Another example (e.g., example 22) relates to a previous example (e.g., one of the examples 17 to 21) or to any other example, further comprising that the memory subsystem control input relates to one of a memory subsystem boot operation, a memory subsystem power management operation, a resource management operation, a status data retrieval operation, a thermal data retrieval operation, an error data retrieval operation, an error handling or recovery operation, a reset operation, or a fuse pulling operation.

Another example (e.g., example 23) relates to a previous example (e.g., one of the examples 17 to 20) or to any other example, further comprising that the means for processing is configured to provide a graphics processing unit-agnostic-agnostic, memory subsystem-agnostic or memory protocol-agnostic interface for handling memory subsystem control inputs.

Another example (e.g., example 24) relates to a previous example (e.g., one of the examples 17 to 23) or to any other example, further comprising that the means for processing is a programmable or configurable circuitry.
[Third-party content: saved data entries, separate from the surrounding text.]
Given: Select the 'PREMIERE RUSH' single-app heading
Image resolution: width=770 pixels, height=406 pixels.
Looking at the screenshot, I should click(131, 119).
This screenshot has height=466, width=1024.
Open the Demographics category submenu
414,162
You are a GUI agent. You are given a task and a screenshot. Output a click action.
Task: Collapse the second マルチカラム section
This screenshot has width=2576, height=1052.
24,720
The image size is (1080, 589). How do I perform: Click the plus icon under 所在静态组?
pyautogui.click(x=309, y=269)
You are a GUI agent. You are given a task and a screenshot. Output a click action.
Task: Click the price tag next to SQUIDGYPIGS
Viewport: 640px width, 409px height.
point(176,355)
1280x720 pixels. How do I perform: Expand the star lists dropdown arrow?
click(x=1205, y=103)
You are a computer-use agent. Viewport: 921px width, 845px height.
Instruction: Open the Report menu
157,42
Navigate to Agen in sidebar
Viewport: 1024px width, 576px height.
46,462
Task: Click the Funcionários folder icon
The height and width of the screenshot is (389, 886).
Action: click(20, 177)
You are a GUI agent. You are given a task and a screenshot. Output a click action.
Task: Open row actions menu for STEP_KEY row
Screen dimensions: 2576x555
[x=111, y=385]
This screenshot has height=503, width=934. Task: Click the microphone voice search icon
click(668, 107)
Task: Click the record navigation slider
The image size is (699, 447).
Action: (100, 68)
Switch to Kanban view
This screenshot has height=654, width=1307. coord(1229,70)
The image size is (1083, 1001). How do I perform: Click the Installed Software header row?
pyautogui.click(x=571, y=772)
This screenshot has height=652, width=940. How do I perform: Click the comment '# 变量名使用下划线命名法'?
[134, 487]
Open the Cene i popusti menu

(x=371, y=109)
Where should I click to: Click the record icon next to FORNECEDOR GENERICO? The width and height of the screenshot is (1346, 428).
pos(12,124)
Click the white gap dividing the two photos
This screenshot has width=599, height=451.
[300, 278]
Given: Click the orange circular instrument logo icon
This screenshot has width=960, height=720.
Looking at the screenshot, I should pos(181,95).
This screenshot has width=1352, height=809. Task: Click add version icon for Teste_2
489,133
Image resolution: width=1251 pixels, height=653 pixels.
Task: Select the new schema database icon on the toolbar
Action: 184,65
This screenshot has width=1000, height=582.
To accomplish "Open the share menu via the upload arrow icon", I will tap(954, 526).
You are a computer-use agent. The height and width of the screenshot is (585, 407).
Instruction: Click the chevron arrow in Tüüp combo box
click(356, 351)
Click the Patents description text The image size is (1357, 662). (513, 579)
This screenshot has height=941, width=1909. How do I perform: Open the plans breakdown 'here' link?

Another example (e.g., example 25) relates to a previous example (e.g., one of the examples 17 to 24) or to any other example, further comprising that the first interface is configured to communicate with the system firmware via a sideband interface.

Another example (e.g., example 26) relates to a previous example (e.g., one of the examples 17 to 25) or to any other example, further comprising that executing the sequence of operations comprises at least one of registering a bus transaction on at least one bus of a memory subsystem of the graphics processing unit, performing a sideband transaction, asserting or deasserting one or more signals, or issuing a fuse puller instruction.

Another example (e.g., example 27) relates to a previous example (e.g., one of the examples 17 to 26) or to any other example, further comprising that the means for processing is configured to configure one or more of a PHY, a controller, or a memory subsystem component while executing the sequence of operations.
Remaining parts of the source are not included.